BEGIN

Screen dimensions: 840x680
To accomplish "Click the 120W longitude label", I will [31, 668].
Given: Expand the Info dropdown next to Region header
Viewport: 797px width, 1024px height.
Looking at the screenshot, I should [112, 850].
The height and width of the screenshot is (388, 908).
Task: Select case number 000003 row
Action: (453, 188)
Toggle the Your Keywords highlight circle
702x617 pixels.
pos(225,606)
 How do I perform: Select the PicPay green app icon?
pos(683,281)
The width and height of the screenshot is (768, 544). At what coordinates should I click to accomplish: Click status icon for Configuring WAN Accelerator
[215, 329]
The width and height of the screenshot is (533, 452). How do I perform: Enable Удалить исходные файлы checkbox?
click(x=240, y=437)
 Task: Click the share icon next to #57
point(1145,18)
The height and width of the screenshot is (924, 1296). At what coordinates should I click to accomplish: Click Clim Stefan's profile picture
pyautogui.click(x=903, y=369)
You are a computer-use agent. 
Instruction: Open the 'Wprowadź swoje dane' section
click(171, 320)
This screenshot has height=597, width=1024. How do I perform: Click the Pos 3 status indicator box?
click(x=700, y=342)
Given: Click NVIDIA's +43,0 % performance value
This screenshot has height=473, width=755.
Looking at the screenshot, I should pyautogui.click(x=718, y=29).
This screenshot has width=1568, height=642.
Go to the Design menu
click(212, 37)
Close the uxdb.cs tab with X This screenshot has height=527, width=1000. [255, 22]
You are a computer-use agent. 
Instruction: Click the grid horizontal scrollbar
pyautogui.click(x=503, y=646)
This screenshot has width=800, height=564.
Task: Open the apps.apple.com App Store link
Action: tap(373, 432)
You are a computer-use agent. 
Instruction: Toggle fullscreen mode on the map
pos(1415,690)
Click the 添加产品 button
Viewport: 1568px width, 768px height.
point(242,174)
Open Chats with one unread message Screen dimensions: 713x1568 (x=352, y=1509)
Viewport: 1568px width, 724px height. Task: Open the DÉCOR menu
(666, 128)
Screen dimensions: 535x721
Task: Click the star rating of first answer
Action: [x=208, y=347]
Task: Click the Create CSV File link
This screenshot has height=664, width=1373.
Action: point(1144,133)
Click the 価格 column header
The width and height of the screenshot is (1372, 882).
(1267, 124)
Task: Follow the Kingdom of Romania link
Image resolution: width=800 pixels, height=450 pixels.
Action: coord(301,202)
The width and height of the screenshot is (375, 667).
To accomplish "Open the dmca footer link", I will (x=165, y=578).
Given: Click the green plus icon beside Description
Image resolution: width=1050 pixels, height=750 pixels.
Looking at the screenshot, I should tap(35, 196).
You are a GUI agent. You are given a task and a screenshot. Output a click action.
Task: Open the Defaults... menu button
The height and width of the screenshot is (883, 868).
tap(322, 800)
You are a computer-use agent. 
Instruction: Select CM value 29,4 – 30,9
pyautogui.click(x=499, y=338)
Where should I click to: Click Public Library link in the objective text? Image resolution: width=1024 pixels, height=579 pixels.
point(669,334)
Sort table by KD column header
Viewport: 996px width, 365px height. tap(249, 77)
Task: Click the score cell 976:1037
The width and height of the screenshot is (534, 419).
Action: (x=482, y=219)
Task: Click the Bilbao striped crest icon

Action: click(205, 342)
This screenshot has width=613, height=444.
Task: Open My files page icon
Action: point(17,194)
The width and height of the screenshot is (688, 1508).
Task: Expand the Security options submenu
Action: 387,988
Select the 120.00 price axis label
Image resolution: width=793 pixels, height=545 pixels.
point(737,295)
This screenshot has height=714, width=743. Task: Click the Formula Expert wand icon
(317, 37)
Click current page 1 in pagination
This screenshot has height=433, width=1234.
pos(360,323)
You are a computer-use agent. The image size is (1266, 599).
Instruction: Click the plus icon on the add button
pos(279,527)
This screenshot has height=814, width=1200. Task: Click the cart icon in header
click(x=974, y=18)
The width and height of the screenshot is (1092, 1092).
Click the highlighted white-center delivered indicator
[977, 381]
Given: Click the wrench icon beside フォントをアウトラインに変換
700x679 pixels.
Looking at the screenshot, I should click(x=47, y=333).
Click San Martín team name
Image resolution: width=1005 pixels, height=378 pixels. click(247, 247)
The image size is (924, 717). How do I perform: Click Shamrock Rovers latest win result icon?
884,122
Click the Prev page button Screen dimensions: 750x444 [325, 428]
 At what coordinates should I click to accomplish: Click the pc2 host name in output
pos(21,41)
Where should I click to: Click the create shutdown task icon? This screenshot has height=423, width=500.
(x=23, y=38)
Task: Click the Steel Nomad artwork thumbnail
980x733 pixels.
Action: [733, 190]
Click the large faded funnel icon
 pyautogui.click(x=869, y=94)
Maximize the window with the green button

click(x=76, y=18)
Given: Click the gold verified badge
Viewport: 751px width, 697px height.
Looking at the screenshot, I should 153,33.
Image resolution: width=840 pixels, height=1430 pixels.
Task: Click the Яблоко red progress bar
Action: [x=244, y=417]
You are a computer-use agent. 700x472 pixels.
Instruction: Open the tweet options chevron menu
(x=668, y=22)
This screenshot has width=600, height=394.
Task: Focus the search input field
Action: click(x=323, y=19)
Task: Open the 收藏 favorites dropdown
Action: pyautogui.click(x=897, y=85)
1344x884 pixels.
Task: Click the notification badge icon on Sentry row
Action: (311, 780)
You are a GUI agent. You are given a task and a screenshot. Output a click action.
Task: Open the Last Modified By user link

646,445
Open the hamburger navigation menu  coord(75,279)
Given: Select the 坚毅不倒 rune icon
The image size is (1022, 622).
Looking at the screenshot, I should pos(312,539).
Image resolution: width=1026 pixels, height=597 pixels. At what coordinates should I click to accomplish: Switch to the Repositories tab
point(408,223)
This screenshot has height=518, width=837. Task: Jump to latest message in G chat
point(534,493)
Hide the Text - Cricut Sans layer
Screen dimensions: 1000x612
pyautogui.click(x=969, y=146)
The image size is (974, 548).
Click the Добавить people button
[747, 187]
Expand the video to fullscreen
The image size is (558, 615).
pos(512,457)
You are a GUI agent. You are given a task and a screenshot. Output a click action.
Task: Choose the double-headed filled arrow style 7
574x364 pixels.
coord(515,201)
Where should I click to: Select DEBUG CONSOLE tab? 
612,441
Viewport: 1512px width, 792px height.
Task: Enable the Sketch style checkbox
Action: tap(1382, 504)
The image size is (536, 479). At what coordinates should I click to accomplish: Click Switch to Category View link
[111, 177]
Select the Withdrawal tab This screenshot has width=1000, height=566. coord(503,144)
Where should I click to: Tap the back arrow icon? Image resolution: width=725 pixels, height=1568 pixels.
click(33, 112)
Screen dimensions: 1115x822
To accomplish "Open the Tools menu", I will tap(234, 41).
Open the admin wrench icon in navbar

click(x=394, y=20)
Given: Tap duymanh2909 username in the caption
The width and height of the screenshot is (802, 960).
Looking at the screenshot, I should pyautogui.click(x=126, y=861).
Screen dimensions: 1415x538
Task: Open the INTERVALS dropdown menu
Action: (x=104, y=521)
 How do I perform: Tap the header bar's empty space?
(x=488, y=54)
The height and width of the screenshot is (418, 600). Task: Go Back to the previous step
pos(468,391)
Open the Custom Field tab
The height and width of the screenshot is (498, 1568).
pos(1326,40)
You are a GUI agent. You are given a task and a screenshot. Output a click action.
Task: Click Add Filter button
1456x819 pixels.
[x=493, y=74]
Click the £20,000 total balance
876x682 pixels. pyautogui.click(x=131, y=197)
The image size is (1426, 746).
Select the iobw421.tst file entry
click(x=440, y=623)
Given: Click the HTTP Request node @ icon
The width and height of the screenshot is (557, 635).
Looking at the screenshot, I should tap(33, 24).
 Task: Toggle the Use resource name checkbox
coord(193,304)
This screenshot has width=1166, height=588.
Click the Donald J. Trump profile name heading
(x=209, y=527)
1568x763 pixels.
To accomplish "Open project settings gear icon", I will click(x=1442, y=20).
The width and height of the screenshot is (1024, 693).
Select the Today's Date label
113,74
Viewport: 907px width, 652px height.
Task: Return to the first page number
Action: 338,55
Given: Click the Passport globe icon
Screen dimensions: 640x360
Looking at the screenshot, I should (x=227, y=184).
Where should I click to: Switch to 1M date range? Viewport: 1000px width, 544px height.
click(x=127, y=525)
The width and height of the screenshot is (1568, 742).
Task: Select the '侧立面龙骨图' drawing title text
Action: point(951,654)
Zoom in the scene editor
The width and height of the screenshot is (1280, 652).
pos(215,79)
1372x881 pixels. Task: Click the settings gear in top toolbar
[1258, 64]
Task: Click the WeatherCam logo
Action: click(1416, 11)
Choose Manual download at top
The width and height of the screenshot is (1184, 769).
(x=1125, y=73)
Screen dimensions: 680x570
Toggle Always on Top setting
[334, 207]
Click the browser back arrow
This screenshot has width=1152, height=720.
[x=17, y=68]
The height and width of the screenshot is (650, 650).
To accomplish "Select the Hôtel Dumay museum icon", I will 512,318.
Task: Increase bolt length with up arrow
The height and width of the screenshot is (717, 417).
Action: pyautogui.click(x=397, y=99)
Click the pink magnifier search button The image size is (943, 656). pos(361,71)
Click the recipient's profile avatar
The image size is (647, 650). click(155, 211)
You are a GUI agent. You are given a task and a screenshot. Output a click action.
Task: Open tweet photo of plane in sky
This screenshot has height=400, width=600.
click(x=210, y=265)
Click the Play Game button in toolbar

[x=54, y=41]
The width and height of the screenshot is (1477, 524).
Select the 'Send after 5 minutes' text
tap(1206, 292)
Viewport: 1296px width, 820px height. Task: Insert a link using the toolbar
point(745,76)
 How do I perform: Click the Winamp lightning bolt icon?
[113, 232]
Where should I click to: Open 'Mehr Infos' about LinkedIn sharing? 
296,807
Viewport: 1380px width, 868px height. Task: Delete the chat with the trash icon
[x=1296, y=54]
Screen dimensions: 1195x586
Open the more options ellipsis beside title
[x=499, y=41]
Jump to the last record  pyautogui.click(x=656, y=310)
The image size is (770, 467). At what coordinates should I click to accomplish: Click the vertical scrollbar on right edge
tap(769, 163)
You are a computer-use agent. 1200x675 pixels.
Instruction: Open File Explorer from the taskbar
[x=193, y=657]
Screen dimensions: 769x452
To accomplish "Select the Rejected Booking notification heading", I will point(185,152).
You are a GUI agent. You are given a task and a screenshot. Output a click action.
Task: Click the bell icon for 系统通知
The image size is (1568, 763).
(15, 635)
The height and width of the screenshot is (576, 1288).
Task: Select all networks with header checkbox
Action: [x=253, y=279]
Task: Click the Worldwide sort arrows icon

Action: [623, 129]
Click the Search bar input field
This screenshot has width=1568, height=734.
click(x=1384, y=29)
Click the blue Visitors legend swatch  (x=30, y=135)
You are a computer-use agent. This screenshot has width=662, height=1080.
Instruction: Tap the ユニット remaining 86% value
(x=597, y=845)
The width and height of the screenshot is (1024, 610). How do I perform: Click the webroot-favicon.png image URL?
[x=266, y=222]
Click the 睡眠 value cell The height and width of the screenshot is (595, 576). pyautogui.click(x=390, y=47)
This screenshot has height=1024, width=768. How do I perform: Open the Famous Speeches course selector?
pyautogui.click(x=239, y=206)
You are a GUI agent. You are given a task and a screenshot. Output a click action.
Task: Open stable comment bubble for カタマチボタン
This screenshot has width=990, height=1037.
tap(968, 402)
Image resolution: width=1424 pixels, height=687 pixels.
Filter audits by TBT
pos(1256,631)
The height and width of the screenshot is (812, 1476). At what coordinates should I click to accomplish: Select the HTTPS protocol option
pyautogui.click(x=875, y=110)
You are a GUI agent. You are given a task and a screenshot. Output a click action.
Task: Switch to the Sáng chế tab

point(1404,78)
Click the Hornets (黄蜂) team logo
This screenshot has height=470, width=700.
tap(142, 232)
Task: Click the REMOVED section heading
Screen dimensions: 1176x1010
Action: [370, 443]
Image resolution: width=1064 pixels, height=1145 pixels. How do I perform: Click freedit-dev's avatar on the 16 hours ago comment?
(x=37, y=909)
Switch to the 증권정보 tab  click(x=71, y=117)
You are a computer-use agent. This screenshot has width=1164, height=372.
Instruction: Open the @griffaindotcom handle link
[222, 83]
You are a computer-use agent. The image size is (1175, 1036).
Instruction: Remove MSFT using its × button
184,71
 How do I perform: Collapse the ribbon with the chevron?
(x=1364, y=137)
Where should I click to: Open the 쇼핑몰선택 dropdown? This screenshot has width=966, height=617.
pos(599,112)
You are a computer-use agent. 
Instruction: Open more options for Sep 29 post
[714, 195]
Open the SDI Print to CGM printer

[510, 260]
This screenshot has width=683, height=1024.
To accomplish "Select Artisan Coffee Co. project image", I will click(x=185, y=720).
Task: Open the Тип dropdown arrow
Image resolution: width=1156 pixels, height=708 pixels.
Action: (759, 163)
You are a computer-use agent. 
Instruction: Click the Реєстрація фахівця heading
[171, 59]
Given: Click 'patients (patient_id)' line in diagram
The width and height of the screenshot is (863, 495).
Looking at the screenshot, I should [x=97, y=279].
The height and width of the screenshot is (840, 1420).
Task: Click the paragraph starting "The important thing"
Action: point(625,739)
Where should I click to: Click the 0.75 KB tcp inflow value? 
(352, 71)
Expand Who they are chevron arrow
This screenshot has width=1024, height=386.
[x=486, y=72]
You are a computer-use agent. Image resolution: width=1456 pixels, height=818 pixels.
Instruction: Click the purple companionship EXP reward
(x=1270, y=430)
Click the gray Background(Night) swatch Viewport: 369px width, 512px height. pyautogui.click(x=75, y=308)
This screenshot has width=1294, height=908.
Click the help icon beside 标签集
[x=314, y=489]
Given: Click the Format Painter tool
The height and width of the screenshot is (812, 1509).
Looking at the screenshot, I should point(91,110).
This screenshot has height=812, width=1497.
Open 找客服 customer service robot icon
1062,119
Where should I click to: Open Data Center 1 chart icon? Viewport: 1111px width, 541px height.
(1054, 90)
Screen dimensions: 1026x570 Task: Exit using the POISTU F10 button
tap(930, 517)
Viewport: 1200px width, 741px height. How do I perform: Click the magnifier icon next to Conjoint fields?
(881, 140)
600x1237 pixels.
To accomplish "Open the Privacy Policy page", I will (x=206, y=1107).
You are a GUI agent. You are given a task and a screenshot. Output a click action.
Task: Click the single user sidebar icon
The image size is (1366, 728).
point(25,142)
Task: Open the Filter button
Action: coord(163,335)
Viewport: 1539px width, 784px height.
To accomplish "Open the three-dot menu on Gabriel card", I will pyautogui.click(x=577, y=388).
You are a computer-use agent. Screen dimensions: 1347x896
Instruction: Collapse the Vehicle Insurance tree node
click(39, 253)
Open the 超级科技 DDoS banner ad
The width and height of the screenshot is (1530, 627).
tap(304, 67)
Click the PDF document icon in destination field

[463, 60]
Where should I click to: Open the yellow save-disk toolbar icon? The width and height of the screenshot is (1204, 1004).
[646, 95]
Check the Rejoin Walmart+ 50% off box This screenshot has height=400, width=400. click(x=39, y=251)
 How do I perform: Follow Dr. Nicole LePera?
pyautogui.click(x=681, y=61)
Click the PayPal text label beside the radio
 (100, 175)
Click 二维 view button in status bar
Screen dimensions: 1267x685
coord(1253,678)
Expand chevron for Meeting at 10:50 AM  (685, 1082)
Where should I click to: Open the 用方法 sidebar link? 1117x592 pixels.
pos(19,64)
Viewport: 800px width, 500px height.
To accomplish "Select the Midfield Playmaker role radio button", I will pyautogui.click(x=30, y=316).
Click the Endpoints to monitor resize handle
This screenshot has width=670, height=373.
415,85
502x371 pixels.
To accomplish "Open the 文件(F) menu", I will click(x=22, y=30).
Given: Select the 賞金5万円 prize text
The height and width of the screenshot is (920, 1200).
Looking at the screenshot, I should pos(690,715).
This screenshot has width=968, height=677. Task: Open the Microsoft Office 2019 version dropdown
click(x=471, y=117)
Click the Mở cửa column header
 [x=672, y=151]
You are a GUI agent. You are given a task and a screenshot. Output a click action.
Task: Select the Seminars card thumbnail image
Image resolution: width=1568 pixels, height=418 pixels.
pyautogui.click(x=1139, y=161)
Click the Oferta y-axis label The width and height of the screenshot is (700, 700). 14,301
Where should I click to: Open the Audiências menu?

END

◆ What this task involves ◆
In the listing above, which lines include the string "project"? Return every one of them.

◆ Result of this exercise ◆
To accomplish "Open project settings gear icon", I will click(x=1442, y=20).
To accomplish "Select Artisan Coffee Co. project image", I will click(x=185, y=720).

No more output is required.